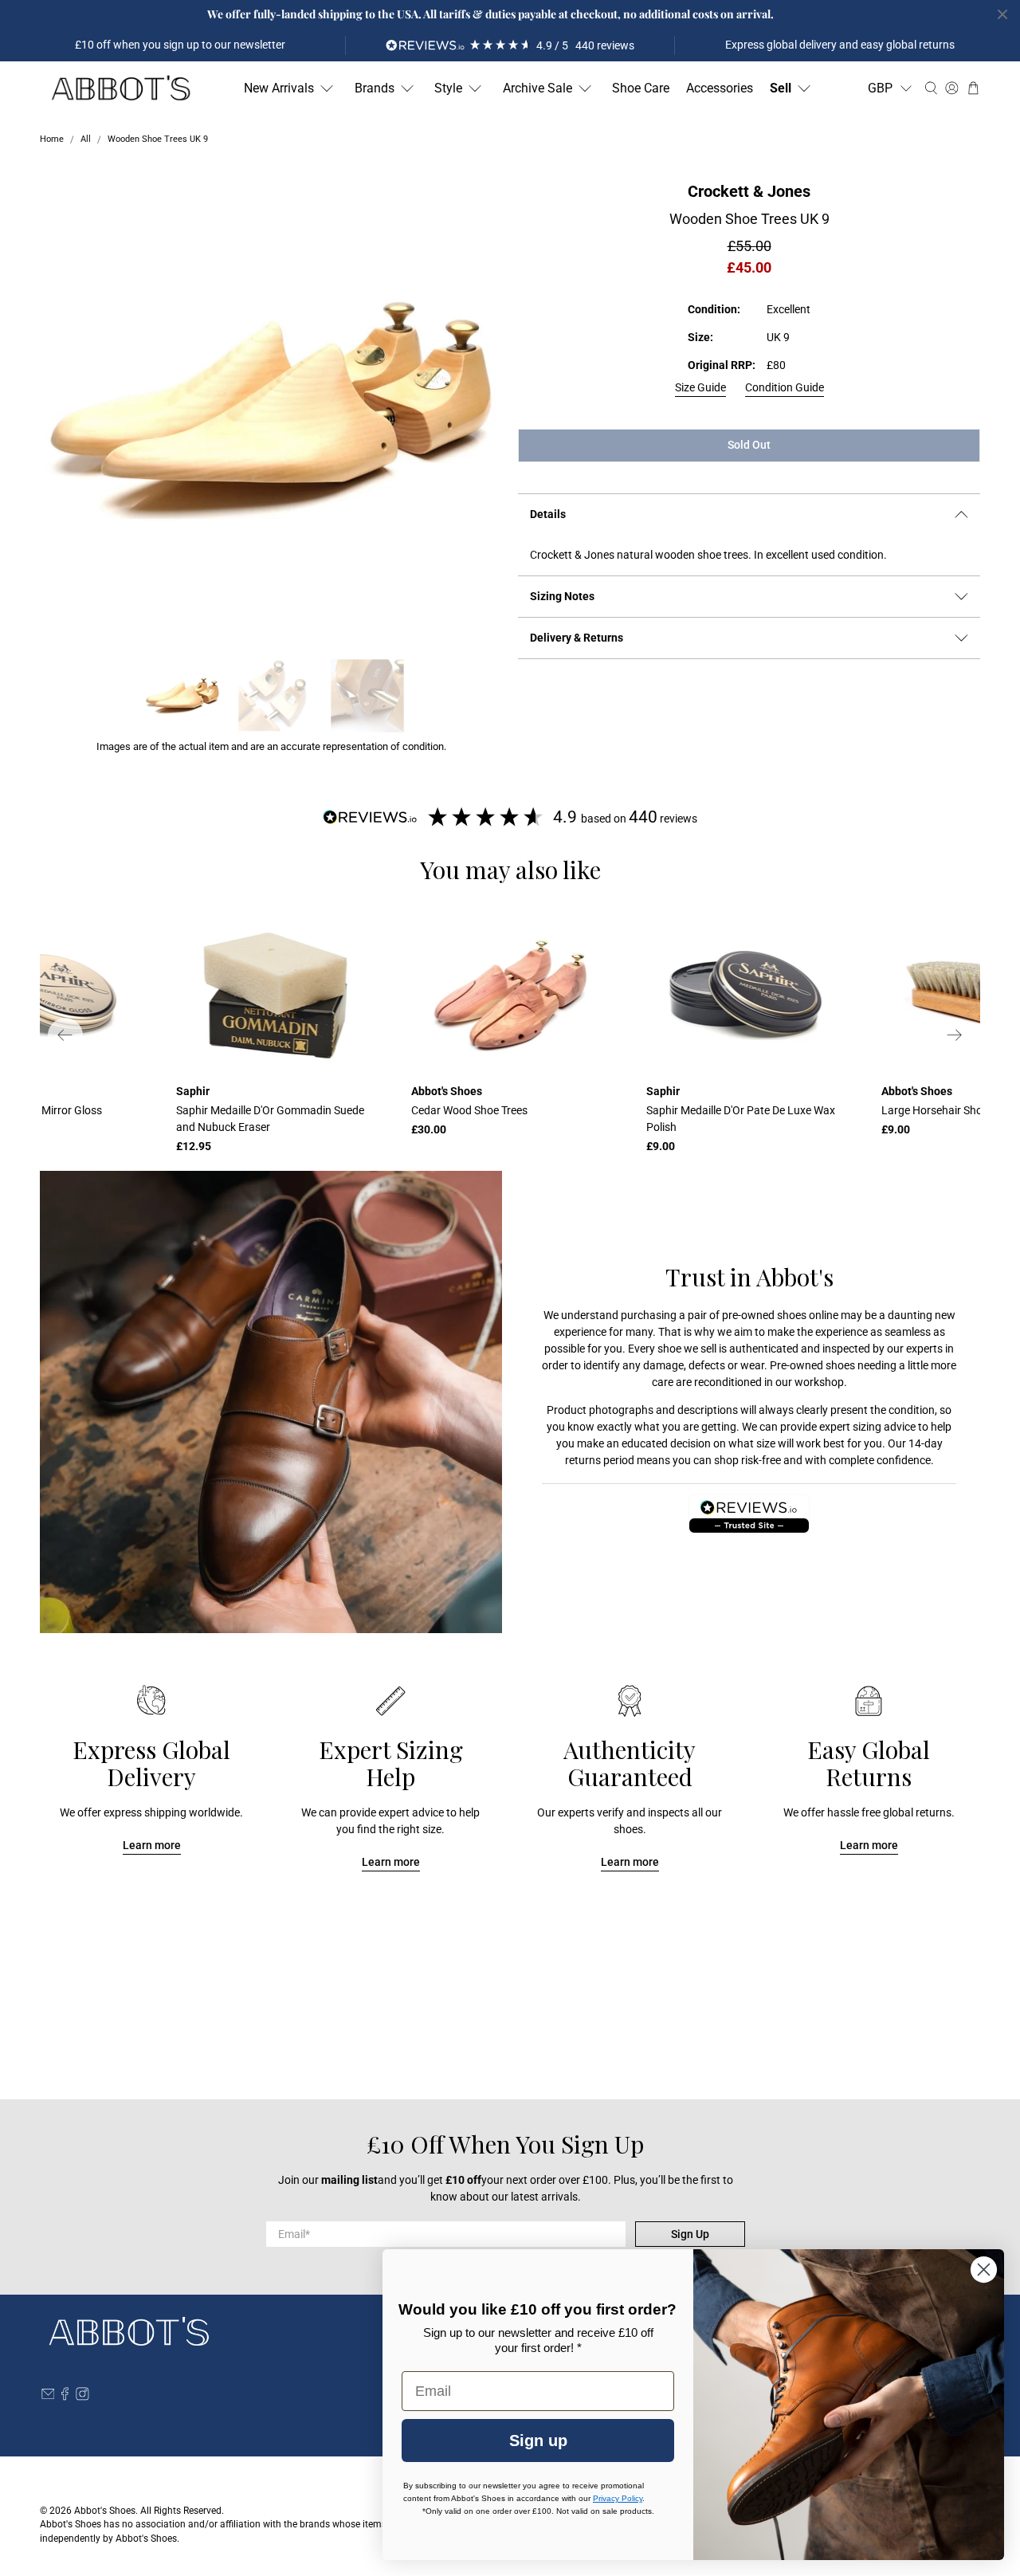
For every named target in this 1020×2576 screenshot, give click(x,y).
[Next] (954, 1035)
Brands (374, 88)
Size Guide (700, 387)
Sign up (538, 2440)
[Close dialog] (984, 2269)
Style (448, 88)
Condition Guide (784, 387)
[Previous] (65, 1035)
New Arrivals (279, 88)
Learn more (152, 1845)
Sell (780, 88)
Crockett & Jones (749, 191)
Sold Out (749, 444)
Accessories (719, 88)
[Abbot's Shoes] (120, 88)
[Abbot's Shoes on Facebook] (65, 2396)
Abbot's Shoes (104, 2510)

# # # #

▸ TASK DIRECTIONS: All lines from the one that contains "Sign up (538, 2440)" to the last line above must be given again exactly, with both included and nothing added.

▸ SOLVED EXERCISE:
Sign up (538, 2440)
[Close dialog] (984, 2269)
Style (448, 88)
Condition Guide (784, 387)
[Previous] (65, 1035)
New Arrivals (279, 88)
Learn more (152, 1845)
Sell (780, 88)
Crockett & Jones (749, 191)
Sold Out (749, 444)
Accessories (719, 88)
[Abbot's Shoes] (120, 88)
[Abbot's Shoes on Facebook] (65, 2396)
Abbot's Shoes (104, 2510)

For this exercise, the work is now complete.